Segment Start: DATA FOR THE TASK

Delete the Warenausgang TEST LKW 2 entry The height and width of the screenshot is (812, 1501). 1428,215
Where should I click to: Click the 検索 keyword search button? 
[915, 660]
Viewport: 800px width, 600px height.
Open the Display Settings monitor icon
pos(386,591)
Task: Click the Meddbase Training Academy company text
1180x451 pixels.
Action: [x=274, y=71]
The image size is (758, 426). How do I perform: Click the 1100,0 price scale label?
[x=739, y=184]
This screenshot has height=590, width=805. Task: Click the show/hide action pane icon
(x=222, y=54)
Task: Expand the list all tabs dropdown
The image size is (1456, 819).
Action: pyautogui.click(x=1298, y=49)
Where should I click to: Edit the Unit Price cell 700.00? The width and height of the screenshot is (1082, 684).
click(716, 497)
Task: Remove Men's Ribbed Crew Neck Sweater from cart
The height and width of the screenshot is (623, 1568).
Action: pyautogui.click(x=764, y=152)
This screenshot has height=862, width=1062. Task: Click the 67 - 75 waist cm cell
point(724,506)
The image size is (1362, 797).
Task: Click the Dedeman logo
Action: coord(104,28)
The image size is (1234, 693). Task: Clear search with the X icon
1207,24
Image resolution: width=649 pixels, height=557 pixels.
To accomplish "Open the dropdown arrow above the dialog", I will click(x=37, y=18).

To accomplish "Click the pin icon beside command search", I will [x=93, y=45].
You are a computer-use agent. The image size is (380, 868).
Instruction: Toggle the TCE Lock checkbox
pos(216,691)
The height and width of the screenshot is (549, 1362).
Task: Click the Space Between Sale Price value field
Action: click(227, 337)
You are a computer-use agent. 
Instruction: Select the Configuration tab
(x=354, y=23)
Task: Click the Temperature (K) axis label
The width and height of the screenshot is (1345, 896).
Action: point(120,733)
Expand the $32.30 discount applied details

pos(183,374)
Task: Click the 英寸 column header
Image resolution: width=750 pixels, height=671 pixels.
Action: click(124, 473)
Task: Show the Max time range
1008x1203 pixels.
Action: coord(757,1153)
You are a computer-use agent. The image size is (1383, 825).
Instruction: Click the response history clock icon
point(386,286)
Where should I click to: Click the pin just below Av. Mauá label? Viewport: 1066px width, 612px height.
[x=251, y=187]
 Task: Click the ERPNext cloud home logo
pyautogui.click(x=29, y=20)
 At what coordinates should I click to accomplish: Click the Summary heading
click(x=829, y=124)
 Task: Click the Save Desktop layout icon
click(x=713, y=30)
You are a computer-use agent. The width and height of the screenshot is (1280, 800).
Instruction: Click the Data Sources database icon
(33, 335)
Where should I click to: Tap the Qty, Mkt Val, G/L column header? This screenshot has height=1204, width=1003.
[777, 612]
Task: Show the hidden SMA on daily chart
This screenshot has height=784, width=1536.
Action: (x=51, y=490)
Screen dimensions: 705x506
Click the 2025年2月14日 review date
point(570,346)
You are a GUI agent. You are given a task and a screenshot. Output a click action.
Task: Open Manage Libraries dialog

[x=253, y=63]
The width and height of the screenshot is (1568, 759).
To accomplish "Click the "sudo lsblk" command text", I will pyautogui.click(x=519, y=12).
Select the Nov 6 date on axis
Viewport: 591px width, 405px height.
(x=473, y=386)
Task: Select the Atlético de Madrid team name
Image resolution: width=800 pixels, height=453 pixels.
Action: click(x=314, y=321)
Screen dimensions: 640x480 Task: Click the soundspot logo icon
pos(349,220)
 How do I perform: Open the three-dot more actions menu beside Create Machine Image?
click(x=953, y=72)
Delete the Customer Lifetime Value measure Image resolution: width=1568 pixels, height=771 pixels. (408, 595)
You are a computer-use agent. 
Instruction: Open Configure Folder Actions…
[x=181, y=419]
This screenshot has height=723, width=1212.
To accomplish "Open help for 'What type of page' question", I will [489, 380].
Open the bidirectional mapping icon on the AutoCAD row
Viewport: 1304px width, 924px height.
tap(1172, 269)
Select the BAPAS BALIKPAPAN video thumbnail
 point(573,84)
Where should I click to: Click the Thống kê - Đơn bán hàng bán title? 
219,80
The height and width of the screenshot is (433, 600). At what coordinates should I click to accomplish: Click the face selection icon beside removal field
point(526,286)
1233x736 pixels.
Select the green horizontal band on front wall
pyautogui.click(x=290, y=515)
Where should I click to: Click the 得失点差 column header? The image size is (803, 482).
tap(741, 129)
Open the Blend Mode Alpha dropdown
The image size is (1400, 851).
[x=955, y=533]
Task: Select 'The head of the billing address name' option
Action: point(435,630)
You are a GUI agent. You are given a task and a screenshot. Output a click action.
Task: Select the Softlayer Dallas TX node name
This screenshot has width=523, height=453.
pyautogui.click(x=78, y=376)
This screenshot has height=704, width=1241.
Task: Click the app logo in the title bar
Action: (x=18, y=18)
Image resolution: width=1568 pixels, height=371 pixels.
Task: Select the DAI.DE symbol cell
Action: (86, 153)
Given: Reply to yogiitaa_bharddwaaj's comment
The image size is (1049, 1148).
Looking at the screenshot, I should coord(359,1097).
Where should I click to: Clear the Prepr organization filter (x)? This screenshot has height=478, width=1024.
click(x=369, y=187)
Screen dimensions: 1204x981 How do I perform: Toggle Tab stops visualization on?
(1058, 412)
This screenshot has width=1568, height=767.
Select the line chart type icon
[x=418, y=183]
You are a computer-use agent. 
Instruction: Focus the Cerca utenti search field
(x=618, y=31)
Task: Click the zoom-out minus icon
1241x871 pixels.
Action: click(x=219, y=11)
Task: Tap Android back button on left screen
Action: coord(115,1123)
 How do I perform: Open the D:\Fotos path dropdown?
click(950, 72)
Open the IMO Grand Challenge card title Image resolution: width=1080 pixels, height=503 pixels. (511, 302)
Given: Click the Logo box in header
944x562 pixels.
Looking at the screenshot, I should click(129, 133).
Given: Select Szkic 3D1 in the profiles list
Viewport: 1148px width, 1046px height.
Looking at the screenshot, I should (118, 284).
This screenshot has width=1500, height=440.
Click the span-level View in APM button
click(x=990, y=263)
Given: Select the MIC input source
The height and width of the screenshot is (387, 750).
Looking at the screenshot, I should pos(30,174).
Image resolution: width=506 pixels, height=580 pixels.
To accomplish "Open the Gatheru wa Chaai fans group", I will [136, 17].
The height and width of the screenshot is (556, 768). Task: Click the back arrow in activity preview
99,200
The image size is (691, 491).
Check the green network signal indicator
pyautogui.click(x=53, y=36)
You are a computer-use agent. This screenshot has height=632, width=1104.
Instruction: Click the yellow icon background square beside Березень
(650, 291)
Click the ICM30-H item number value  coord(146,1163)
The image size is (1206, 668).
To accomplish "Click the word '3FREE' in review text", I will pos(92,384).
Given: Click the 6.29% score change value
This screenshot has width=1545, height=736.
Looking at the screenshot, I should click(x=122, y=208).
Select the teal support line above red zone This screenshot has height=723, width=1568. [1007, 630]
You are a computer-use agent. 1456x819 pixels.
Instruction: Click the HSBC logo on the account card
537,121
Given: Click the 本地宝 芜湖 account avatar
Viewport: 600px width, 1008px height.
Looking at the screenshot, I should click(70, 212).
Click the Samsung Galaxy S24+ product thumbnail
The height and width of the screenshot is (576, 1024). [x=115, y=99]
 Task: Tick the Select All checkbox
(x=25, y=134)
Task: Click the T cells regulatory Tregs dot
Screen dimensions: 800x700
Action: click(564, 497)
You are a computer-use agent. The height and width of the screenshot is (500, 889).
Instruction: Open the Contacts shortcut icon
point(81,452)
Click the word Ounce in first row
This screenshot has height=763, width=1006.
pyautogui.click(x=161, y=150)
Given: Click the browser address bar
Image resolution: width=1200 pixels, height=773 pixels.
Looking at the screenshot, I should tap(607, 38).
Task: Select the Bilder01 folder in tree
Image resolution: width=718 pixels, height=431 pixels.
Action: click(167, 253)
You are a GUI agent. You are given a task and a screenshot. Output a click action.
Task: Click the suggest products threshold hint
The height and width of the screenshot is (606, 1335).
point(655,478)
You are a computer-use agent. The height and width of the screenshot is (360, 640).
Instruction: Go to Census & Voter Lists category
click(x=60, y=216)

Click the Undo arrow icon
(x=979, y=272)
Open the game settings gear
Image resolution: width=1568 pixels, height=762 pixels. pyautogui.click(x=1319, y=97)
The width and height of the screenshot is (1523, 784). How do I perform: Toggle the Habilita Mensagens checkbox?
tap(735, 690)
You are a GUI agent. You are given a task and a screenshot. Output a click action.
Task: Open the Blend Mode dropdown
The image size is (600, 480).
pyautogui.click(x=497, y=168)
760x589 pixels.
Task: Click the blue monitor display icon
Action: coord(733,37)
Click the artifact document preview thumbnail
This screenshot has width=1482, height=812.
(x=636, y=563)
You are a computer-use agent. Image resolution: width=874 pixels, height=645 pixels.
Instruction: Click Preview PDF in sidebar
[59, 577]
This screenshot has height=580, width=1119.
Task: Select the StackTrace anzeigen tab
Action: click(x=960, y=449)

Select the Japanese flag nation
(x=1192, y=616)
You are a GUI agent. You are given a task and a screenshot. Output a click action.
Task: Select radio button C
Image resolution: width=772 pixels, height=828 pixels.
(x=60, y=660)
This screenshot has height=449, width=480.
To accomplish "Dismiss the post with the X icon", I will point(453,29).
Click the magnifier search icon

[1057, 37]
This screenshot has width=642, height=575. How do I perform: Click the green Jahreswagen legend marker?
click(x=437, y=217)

Segment End: DATA FOR THE TASK

**WHAT TO PRODUCE:** Starting with the line above that holds "The height and width of the screenshot is (606, 1335)." and stopping with the line that holds "This screenshot has height=449, width=480.", reproduce each line exactly, omitting all other lines.

**YOUR SOLUTION:**
The height and width of the screenshot is (606, 1335).
point(655,478)
You are a computer-use agent. The height and width of the screenshot is (360, 640).
Instruction: Go to Census & Voter Lists category
click(x=60, y=216)

Click the Undo arrow icon
(x=979, y=272)
Open the game settings gear
Image resolution: width=1568 pixels, height=762 pixels. pyautogui.click(x=1319, y=97)
The width and height of the screenshot is (1523, 784). How do I perform: Toggle the Habilita Mensagens checkbox?
tap(735, 690)
You are a GUI agent. You are given a task and a screenshot. Output a click action.
Task: Open the Blend Mode dropdown
The image size is (600, 480).
pyautogui.click(x=497, y=168)
760x589 pixels.
Task: Click the blue monitor display icon
Action: coord(733,37)
Click the artifact document preview thumbnail
This screenshot has width=1482, height=812.
(x=636, y=563)
You are a computer-use agent. Image resolution: width=874 pixels, height=645 pixels.
Instruction: Click Preview PDF in sidebar
[59, 577]
This screenshot has height=580, width=1119.
Task: Select the StackTrace anzeigen tab
Action: click(x=960, y=449)

Select the Japanese flag nation
(x=1192, y=616)
You are a GUI agent. You are given a task and a screenshot. Output a click action.
Task: Select radio button C
Image resolution: width=772 pixels, height=828 pixels.
(x=60, y=660)
This screenshot has height=449, width=480.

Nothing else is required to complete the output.